Quand on tricote à droite, on code à gauche. Louis Eveillard et son tricodeur à la Fashion Tech Week. © Carine Claude

Que se passe-t-il quand couture et bidouille électronique se télescopent ? Calée sur la semaine de la mode parisienne, la 2ème Fashion Tech Week organisée par Numa s’est achevée le 6 mars avec un showroom pas comme les autres hébergé par le biohacklab La Paillasse.

« T’as résolu ton problème Arduino ? » « Non, je termine l’ourlet. » Alors que le public arrive, les créateurs de mode invités pour le showroom de clôture de la Fashion Tech Week le 6 mars à La Paillasse mettent une touche finale à leur présentation. Ou calent un dernier programme informatique. Car cette seconde édition de la semaine de la mode version numérique, lancée par Numa à l’automne dernier, mixe collections de vêtements connectés, e-couture, textiles techniques, wearable, créations imprimées en 3D et détournements électroniques.
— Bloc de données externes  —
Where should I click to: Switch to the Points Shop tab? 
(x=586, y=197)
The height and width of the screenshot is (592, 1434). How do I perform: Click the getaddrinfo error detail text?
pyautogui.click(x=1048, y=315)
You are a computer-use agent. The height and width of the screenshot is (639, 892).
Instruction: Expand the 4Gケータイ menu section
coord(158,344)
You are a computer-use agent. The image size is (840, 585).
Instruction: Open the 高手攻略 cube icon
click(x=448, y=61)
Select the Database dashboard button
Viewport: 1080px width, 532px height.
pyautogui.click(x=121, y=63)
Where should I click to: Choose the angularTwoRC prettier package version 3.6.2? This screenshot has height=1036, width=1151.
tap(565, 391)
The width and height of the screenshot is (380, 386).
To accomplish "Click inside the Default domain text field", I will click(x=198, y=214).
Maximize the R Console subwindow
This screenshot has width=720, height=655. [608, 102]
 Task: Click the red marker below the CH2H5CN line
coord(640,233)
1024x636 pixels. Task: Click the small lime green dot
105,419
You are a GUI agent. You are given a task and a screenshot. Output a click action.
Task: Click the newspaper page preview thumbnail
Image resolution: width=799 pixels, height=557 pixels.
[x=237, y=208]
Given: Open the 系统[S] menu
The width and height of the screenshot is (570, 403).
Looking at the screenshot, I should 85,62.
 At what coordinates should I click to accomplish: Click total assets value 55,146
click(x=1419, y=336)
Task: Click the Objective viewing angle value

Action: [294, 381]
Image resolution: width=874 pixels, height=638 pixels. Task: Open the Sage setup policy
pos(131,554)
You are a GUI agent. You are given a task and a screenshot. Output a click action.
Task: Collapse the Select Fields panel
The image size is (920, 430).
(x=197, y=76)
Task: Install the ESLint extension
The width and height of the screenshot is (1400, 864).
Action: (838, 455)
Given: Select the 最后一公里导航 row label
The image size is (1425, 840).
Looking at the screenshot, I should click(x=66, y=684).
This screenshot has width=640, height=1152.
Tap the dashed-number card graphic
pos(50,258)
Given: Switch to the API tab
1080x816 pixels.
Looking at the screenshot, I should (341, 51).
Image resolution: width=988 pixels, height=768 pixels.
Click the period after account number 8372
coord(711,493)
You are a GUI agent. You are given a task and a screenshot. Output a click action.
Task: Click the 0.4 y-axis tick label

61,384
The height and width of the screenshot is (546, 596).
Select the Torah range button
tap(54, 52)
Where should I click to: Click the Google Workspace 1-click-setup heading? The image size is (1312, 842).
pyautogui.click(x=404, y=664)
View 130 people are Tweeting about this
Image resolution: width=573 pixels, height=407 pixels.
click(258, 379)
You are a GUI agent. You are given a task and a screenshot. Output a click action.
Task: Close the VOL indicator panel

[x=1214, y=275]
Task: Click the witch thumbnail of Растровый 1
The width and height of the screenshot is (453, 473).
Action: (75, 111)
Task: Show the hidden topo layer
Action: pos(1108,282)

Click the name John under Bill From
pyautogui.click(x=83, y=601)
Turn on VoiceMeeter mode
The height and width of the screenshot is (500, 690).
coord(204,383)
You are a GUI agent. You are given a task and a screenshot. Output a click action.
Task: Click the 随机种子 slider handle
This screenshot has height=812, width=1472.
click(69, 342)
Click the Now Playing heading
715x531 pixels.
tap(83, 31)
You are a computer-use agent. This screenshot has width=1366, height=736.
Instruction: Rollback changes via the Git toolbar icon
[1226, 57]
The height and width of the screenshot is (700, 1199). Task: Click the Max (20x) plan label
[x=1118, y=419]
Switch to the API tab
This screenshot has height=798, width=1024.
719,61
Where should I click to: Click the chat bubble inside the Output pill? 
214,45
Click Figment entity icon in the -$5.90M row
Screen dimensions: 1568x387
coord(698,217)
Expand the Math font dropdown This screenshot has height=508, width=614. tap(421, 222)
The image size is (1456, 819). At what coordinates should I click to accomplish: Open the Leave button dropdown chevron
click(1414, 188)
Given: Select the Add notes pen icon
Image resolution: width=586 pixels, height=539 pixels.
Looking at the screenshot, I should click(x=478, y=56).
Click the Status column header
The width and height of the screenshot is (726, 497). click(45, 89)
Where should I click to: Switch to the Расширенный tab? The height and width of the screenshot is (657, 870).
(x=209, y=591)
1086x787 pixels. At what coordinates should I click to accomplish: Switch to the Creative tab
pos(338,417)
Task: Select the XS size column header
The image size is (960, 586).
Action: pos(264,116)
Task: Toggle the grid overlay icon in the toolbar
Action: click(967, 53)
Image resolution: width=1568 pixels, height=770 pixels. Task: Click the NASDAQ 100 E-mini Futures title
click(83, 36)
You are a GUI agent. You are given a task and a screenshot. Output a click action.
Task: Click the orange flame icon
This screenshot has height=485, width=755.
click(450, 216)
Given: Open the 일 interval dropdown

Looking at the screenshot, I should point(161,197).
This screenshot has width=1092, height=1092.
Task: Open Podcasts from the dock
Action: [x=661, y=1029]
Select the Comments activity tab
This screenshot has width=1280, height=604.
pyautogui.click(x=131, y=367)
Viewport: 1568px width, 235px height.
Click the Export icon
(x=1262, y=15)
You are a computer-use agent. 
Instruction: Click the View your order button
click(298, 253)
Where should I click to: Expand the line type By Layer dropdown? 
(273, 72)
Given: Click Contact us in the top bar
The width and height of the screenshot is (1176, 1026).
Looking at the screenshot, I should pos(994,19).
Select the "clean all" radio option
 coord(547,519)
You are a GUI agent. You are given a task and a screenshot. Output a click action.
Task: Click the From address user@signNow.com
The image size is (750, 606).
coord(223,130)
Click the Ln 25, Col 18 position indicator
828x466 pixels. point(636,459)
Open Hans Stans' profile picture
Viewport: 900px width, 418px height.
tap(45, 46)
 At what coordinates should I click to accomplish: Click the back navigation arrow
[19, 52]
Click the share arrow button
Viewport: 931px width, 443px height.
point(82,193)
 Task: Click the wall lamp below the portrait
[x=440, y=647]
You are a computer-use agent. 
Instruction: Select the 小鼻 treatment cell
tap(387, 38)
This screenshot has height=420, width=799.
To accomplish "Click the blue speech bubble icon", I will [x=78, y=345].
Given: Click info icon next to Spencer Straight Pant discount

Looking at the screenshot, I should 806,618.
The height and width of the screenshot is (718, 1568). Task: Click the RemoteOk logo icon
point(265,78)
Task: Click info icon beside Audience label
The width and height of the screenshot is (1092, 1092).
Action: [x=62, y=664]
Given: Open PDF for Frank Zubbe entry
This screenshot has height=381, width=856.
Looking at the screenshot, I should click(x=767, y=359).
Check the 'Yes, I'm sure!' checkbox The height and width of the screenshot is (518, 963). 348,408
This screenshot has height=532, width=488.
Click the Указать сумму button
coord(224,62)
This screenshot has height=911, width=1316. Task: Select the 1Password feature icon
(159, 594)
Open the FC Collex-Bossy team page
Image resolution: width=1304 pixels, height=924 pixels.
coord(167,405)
Le kimono musical de Lise Sansen. Les stries de ses manches créent des notes quand on les effleure.

Un peu désorientées, des élégantes s’attardent devant un kimono musical. Plus loin, les rédactrices de mode cherchent leurs repères, hésitant entre secteur Mode Ethique et Mode & Tech. Public plutôt inédit pour ce biohacklab de la rue Saint-Denis pourtant rodé au mélange des genres. « Ça me fait assez bizarre, j’ai même du mal à reconnaître le lieu », dit Thomas Landrain, président et co-fondateur de la Paillasse, hébergeant à l’année les makers-thinkers du TEXTILab et Hall Couture, fondée par Alice Gras, coordinatrice de la soirée.

Alice Gras, fondatrice de Hall Couture et du TEXTIlab.

Ici, peu de portants et aucun défilé de clôture, contrairement aux showrooms qui pullulent pendant la semaine de la mode, mais plutôt des stands et de rares collections de prêt-à-porter orientées textiles intelligents et matières innovantes. « Je ne voulais pas présenter uniquement des innovations stylistiques », dit Alice Gras, jeune diplômée d’Esmod qui continue ses études en école de commerce trois jours par semaine, tout en gérant son entreprise et l’organisation du showroom.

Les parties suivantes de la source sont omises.